Surely our mutual love of play is one of the reasons that dogs and people get along so well. As Karen London and I write in Play Together, Stay Together, “Play is powerful stuff. It influences so many things, including development, motivation, emotions, physiology, communication and behavior. Wow! That’s an impressive list.”
After years working as Applied Behaviorists, it was clear to Karen and I that play has the power to strengthen one’s relationship with a dog, or alternatively, to destroy it. You can use play to teach self control and good manners, or to inadvertently teach a lack of frustration tolerance and a lot of rude behavior that ends up getting a dog into trouble. You can use play to allow a dog to release tension, to learn a behavior incompatible with a problematic one, or to become wound up and hyper-reactive. The list goes on and on. Play is so important that one of my favorite seminars is one I did on play (Dog Play DVD), talking about both between dogs and between people and dogs.
So here’s the question, How do YOU play with your dog?
Willie and I have several different ways to play that have become incorporated into our daily routine. After the chores are done (dogs, cats, sheep and birds fed), Willie and I play with one of his favorite toys, usually an old plastic disc. Because of his shoulder we can’t play his favorite game of all, which is a classic run and fetch game (he’d love NOTHING more than to catch the frisbee in the air but those days are long over), so we’ve evolved into either 1) he runs around in silly circles with the frisbee in his mouth while I clap and encourage him, 2) I put him on a stay and throw it and then release him to go get it once it’s landed (but this only if there is a lot of snow on the ground, and only 3 to 4 times at most) or 3) he goes on a stay and then I hide his toy somewhere in the front yard. We always play some hide and seek games, because it gets him running around without stressing his shoulder.
Later in the day we play lots of object-related games in the house. Our favorite are tug games. It’s great exercise for him (and me) and we combine it with lots of exercises in self control like “get back” and “drop.” Then we’ll usually do a round of tricks, also in the evening. Usually earlier we’ll have been on a walk up the hill, and in better weather it might include working him on sheep, but that’s just not possible right now.
As I write this I realize that Willie loves two kinds of play: Object play with me (which he also plays by himself, tossing objects into the air and running around the house) and playing chase games with other dogs.
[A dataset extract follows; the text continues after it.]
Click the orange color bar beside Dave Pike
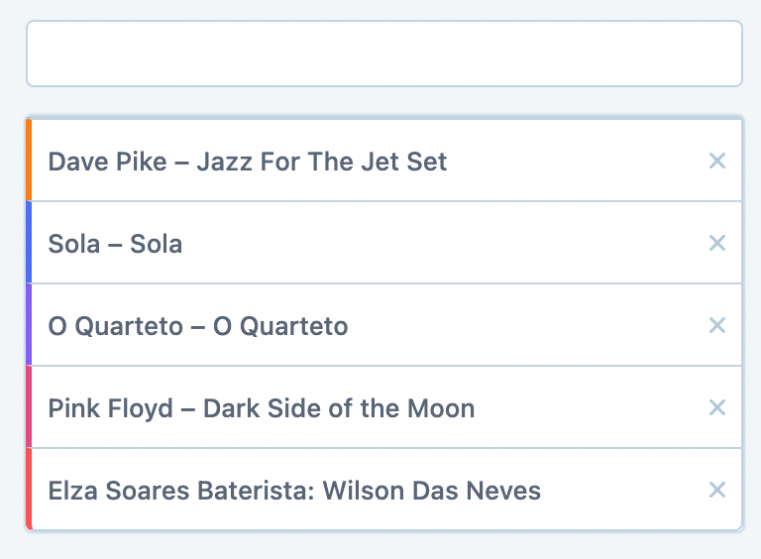The image size is (761, 559). 30,161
Willie doesn’t like rough and tumble play or any kind of play with lots of contact with other dogs: he wants to run and run and run and run, and sometimes I think nothing in the world makes him happier. I wish I could run as fast as he. If I could, we’d dash around the pasture together like foals in springtime. Alas, I’m built like a sturdy hiker and not a runner, so that’s just never gonna’ happen.
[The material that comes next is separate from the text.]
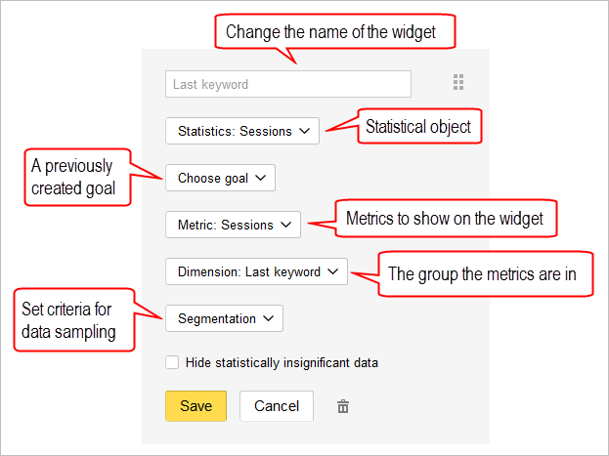Click the widget drag handle grid icon
This screenshot has width=609, height=456.
click(x=458, y=82)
I’m not the only one interested in how you play with your dog. There’s an interesting study ongoing at the The Horowitz Dog Cognition Lab at Columbia University (Barnard College) about how people play with their dogs, and they (and I!) would love it if you would participate. The study, run by Alexandra Horowitz (author of The Inside of a Dog) and Julie Hecht (author of the fantastic blog, dogspies, will investigate interspecific play between people and dogs by collecting videos of people playing with their dogs for future analysis. You can learn more about it by going to a brief description of the study and what you have to do to participate.
I’m going to send in a video of me and Willie playing tug, because we both seem to enjoy it so much. It’s hard to choose though, because we do have so many different ways of playing. By the way, I’m focusing on Willie because Tootsie simply never plays with anything. At all. I don’t worry about it for a moment. She wants food and cuddles (in that order), and loves sniffing around outside now that she’s discovered she’s a spaniel (and eating cat poop now that she’s discovered she’s a dog). It would be lovely if she and Willie would play, but then, it would be lovely if I had arms like Angelina Jolie, and both of those have about equal chances of happening and both Tootsie and I are pretty happy anyway.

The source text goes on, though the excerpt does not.